Gay marriage has been legal in the United States since June 26, 2015, when the Supreme Court deemed state-level bans of gay marriage unconstitutional in Obergefell v. Hodges. Yet, much of the world doesn’t support gay marriage, or homosexuality in general. IGLA’s 2016 report State-sponsored Homophobia, a survey of the world’s treatment of gay people, reveals some upsetting numbers.
There are only 22 countries in the world that legally recognize gay marriage. Some of the latest countries to legalize gay marriage include Greece and Cyprus, which enacted partnership laws in 2015, Italy in 2016, and Estonia in 2016.
No countries in Asia or the Middle East accept gay marriage. South Africa is the only country in Africa where it’s legal. Even in the relatively open-minded European Union, over half of its member countries have not legalized gay marriage.
Worse, some countries are making laws against the LGBTQ community stronger. In December 2013, Croatians amended their constitution to define marriage as only between a man and a woman with 65 percent of voters’ support. In December 2015, Slovenians rejected gay marriage with a majority 63 percent voting against it.
For many LGBTQ citizens of the world, though, the legalization of marriage is something they’d never dream of, and the least of their worries. Being openly gay is still illegal in 73 countries and can sometimes result in severe punishment, even death.
In at least 13 countries, same-sexual acts are considered worthy of the death penalty, though only 8 of these countries have been documented as performing executions. Codified under Sharia law, the death penalty has been implemented in Sudan, Iran, Saudi Arabia, Yemen, parts of Somalia and Nigeria, and in ISIL-held territories in Iraq and Syria. The death penalty is technically law in Mauritania, Afghanistan, Pakistan and UAE, but it has not been documented as being practiced recently. In another 14 countries, the penalty is 14 years to life in prison. In 57 countries, it’s up to 14 years in prison.
In many African countries, same-sexual acts are punishable with jail time and fines. In Algeria, “abnormal sex acts” can be punished with up to three years in prison plus a fine. In Cameroon, it’s up to five years. Many countries treat homosexuality as on par with pedophilia or bestiality and call it “against the order of nature.” Sierra Leone has a minimum sentence of 10 years, max life for same-sex relations. Eritrea, Ethiopia, Tanzania, Uganda, Zambia, and Zimbabwe all have sentences of at least 15 years in prison.
Some of the most horrifying offenses against gay people come from the Middle East, specifically in ISIL-controlled territories. Men and women alike have been thrown from high buildings or stoned for having same-sex desire or relations.
Shockingly, in April 2017, Chechnya arrested, beat, and tortured at least 100 gay men in a pogrom. It is not known how many men were murdered in “honor killings.”
Even in countries that don’t imprison or kill people for being gay, there are laws that target freedom of sexual expression, specifically in gay couples. There are 17 countries in North Africa and the Middle East where laws actively work against the promotion of non-traditional sexual relations. In another six states, similar propaganda laws are being seriously considered or at advanced stages in proposals for adoption.

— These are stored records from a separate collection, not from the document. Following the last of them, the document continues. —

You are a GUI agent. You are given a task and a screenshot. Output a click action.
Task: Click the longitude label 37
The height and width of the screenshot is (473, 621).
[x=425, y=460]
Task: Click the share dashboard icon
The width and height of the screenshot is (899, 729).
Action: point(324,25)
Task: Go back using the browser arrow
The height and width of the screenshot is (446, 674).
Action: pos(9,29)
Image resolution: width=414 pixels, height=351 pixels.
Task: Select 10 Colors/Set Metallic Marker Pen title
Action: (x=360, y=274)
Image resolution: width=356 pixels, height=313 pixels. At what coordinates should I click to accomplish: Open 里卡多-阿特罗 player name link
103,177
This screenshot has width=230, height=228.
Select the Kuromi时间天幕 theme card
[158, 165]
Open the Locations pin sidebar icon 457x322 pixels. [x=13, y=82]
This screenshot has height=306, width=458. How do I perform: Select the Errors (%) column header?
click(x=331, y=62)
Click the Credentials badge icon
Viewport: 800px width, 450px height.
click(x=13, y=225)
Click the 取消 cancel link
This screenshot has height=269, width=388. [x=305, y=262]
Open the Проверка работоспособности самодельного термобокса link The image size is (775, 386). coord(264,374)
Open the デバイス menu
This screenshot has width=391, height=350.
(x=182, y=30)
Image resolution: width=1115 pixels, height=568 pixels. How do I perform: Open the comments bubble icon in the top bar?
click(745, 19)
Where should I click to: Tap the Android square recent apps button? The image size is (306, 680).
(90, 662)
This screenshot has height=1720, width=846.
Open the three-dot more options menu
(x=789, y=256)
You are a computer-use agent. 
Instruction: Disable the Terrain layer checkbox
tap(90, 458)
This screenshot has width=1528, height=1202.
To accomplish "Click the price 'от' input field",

As of June 2016, the world has 121 UN member states where there are no legal penalties for consensual, private, same-sex sexual relationships. Additionally, Kosovo and Taiwan do not punish same-sex relations. That leaves 73 states that do criminalize same-sex relations, though. People are still being sought out, bullied, legally oppressed, humiliated, and tortured for their sexuality. People are still being killed for their sexuality. When it comes to LGBTQ rights, the world still has a very long way to go.